Conveners: SIAS, China Centre, Oriental Studies
Speaker: Professor William Alford
Accounts of the treatment of persons with disabilities over the course of China’s long history are almost all unreservedly bleak. Without glossing over the great challenges that persons with disabilities faced historically in China (and every other society), this talk contends that there are at least five noteworthy threads ‒ in philosophy, imperial policy, law, social practice and self-help by persons with disabilities ‒ that suggest a more nuanced view is warranted. This is important both for our understanding of the Chinese past and to address arguments, both from within and beyond the PRC, about the limits of what is possible today. William Alford
William P. Alford is the Henry L. Stimson Professor at Harvard Law School, where he also serves as the Vice Dean for the Graduate Program and International Legal Studies, the Director of East Asian Legal Studies, and Chair of the HLS Project on Disability.
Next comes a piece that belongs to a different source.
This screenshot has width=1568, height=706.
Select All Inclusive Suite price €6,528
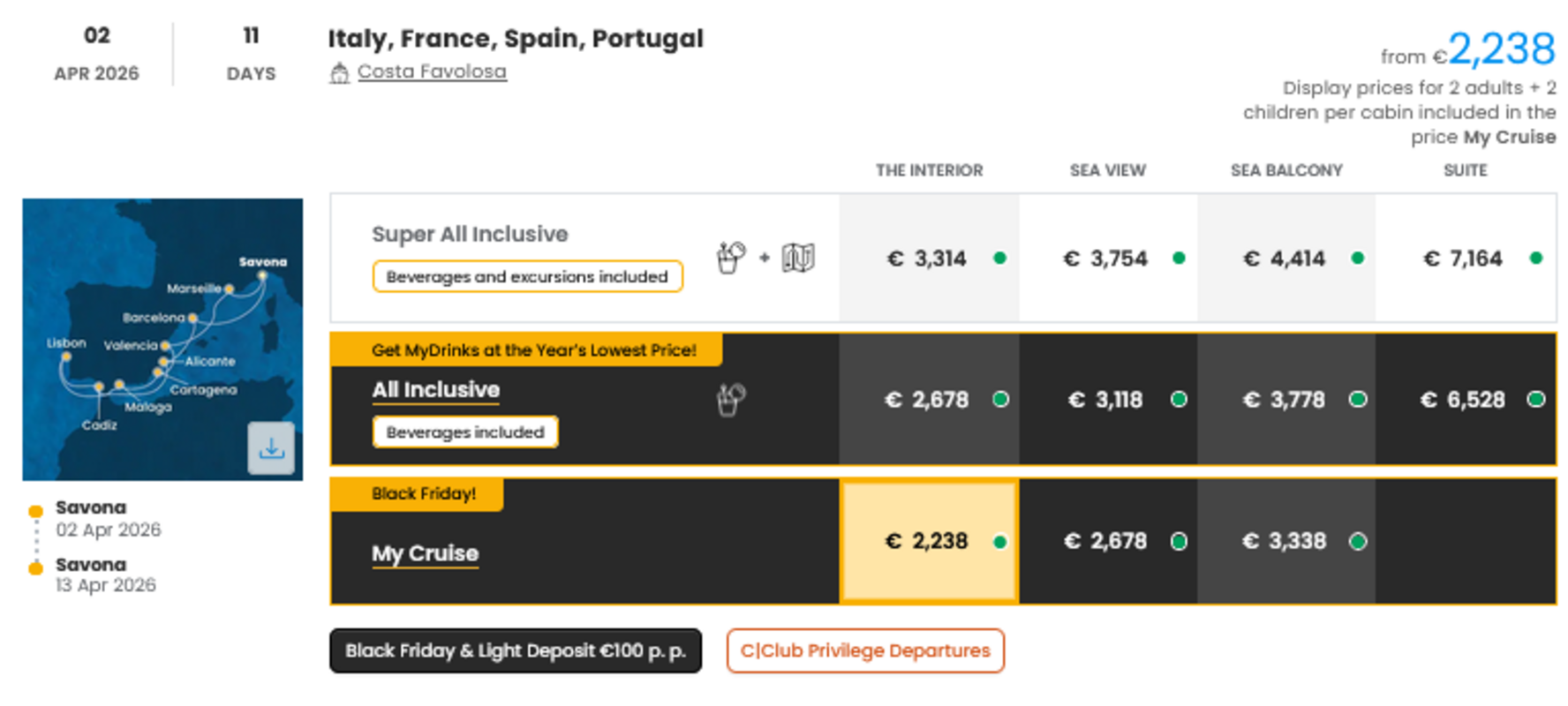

His publications include To Steal a Book is an Elegant Offense: Intellectual Property Law in Chinese Civilization, Raising the Bar: The Emerging Legal Profession in East Asia, 残疾人法律保障机制研究 (A Study of Legal Mechanisms to Protect Persons with Disabilities) and Prospects for the Professions in China: Essays on Civic Vocations, as well as dozens of articles concerning Chinese law and legal history, international law, U.S.-East Asian relations, the legal profession, and other subjects. Professor Alford earned his undergraduate degree at Amherst and holds graduate degrees from Yale, the University of Cambridge and Harvard Law School. He also is the recipient of an honorary doctorate from the University of Geneva, has been an Honorary Professor of Renmin University (PRC) and Zhejiang University (PRC), and is deeply involved in pro bono work on disability, including serving as Lead Director and Chair of the Executive Committee of the board of Special Olympics International.